Learn how do plants respond to heat and apply defense mechanism that helps them survive the hot season? How does it work in different species?
Sooner or later, summer will come. Many of us get used to the mild spring weather until the temperatures soar, and then, suddenly, we start to miss spring.
Heat affects not only us, it also affects plants.
During excessive heat, plants try to survive by trying to pull enough water out of the ground quickly enough to compensate for the moisture lost when it evaporates from the leaves.
Many biochemical reactions that are necessary for growth and reproduction are temperature sensitive.
Plants use physiological, biochemical, morphological, and molecular responses to heat stress.
How do plants respond to heat: how it works
When high temperatures are repeated year after year, plants can develop a memory of heat stress (thermopriming) that, when triggered, adapts them to minimize temperature damage (thermotolerance).
They can also adapt their leaves and other structures to better cope with heat.
Some of the mechanisms of thermal acclimation and adaptation of plants to high temperatures include changing leaf orientation, curled leaves, or fine hairs that shade the leaf surface; all of these reduce sun exposure and heat absorption.
Or the leaves may be covered with a thick waxy cuticle that retains water.
Reduced leaf size or changes in leaf shape or color are common types of adaptation.
Smaller leaves have less surface area exposed to the sun, lose less water, and stay cooler than larger leaves.
Gray leaves absorb less sun than dark green leaves.
Plants often lose leaves when they suffer from extreme heat stress.
Fewer leaves mean less water loss through pores called stomata, which are found in leaves, stems, and other plant organs.
Developing buds and fruits may drop.
In addition, plants can change their metabolism under heat stress. This may include changes in cell water content, cell salt content, proteins, and phytohormones.
How do plants respond to heat can also affect their growth. Some species simply avoid growth during the hottest time of the year by going into dormancy.
Reactions to heat stress and adaptation depend on the species and the stage of development.
Researchers are breeding plants for heat tolerance in order to support crop production worldwide in the face of longer hot seasons.
How to help plants survive the heat?
In order to help your plants survive the heat:
- Water them heavily in the early morning. Deeper roots tolerate heat better than surface roots.

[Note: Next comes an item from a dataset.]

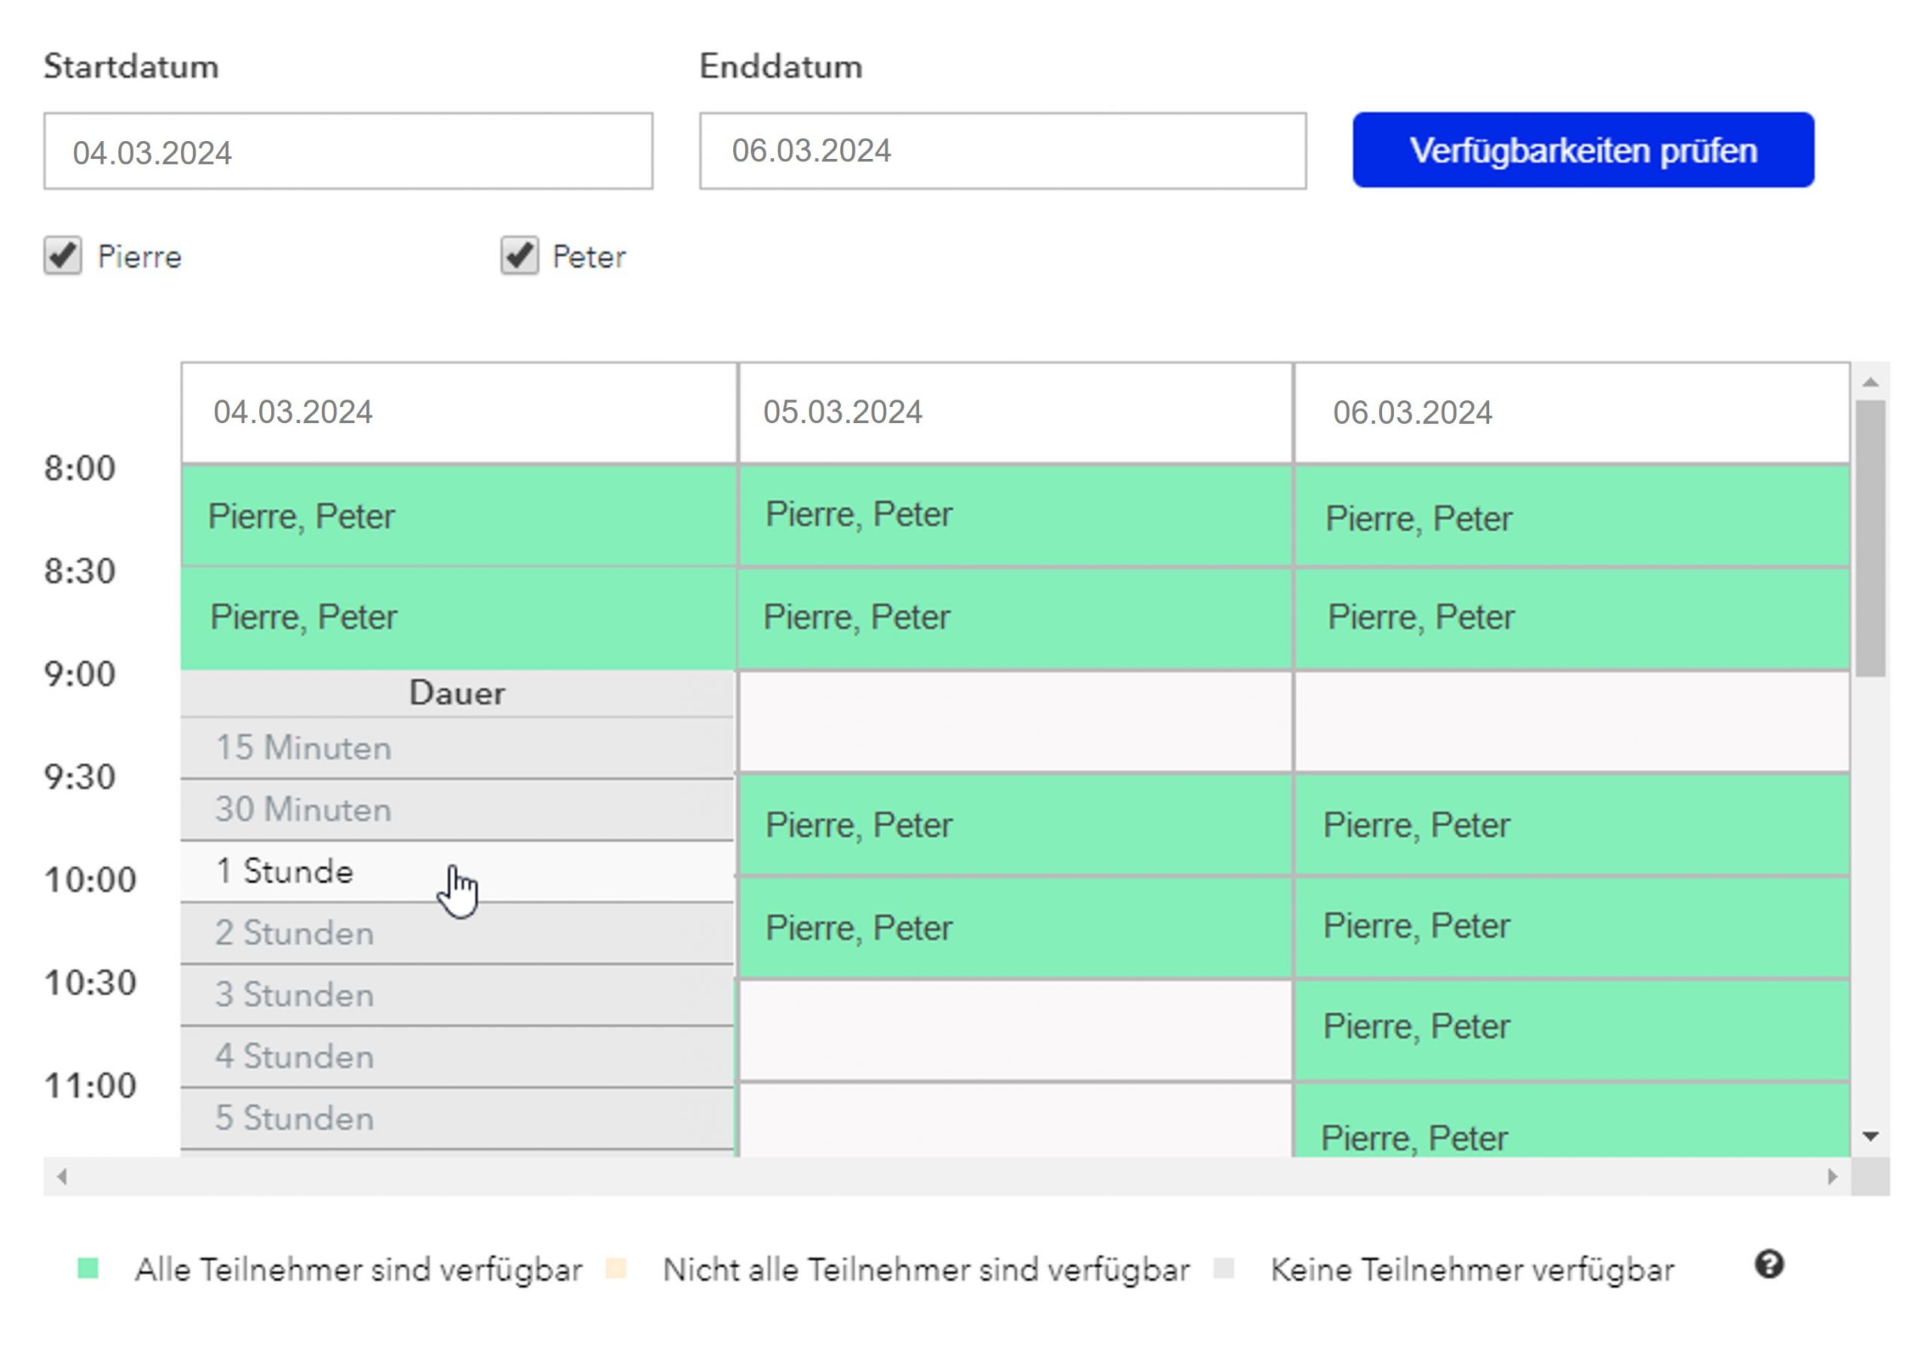Uncheck the Peter checkbox

tap(519, 255)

- Mulch the soil to reduce evaporation of moisture in the soil and keep the soil cooler.
- Avoid fertilizing with anything other than slow release fertilizer or compost when it is hot.

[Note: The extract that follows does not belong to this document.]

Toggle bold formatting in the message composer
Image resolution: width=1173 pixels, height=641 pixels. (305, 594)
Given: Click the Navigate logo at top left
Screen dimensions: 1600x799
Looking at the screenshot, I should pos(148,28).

- Rapid release fertilizer causes new growth that is tender and extremely vulnerable to heat damage.
The adaptation of plants to high temperatures is an extraordinary proof of the resilience and ingenuity of nature. Through a complex interplay of physiological, biochemical and molecular mechanisms, plants have evolved sophisticated strategies to overcome heat stress and ensure their own survival in the environment.
From morphological adaptations, such as leaf modifications and stomatal regulation, to biochemical tweaks, such as the synthesis of heat stress proteins and osmoprotectants, plants show remarkable plasticity in response to temperature fluctuations.

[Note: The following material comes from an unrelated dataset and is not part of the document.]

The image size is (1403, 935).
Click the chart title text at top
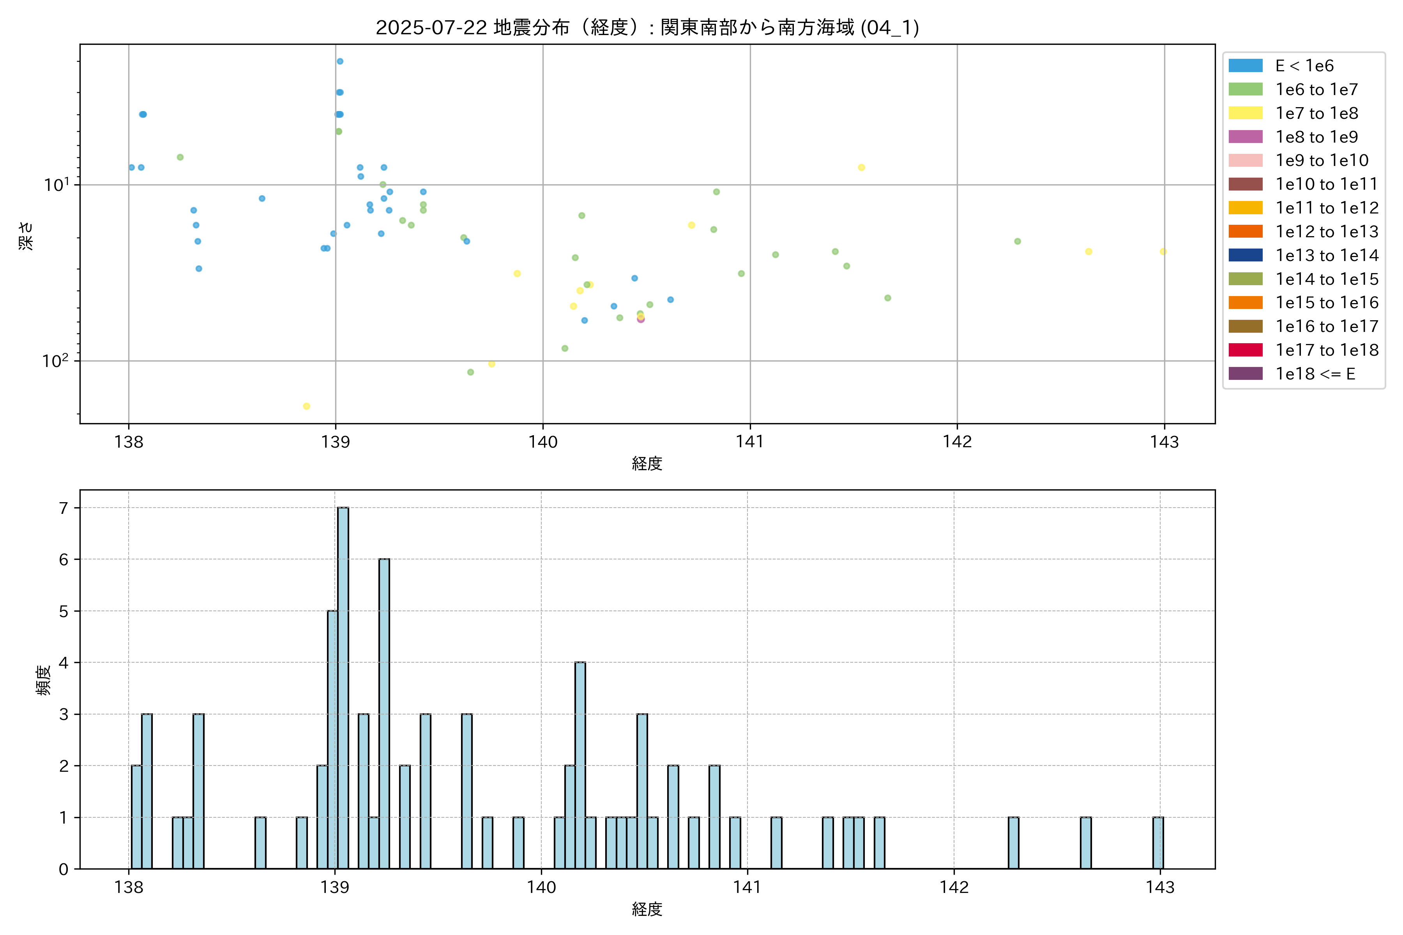point(647,27)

In addition, the role of genetic variation and epigenetic regulation in shaping plant thermal tolerance emphasizes the dynamic nature of adaptation processes.
As climate change continues to pose unforeseen challenges to the world, understanding the mechanisms of plant heat tolerance is becoming increasingly important for sustainable agriculture and environmental protection efforts.
By uncovering the complexities of plant adaptation to heat, researchers can develop innovative strategies to increase crop resilience, reduce environmental impact, and ensure biodiversity in a rapidly changing world.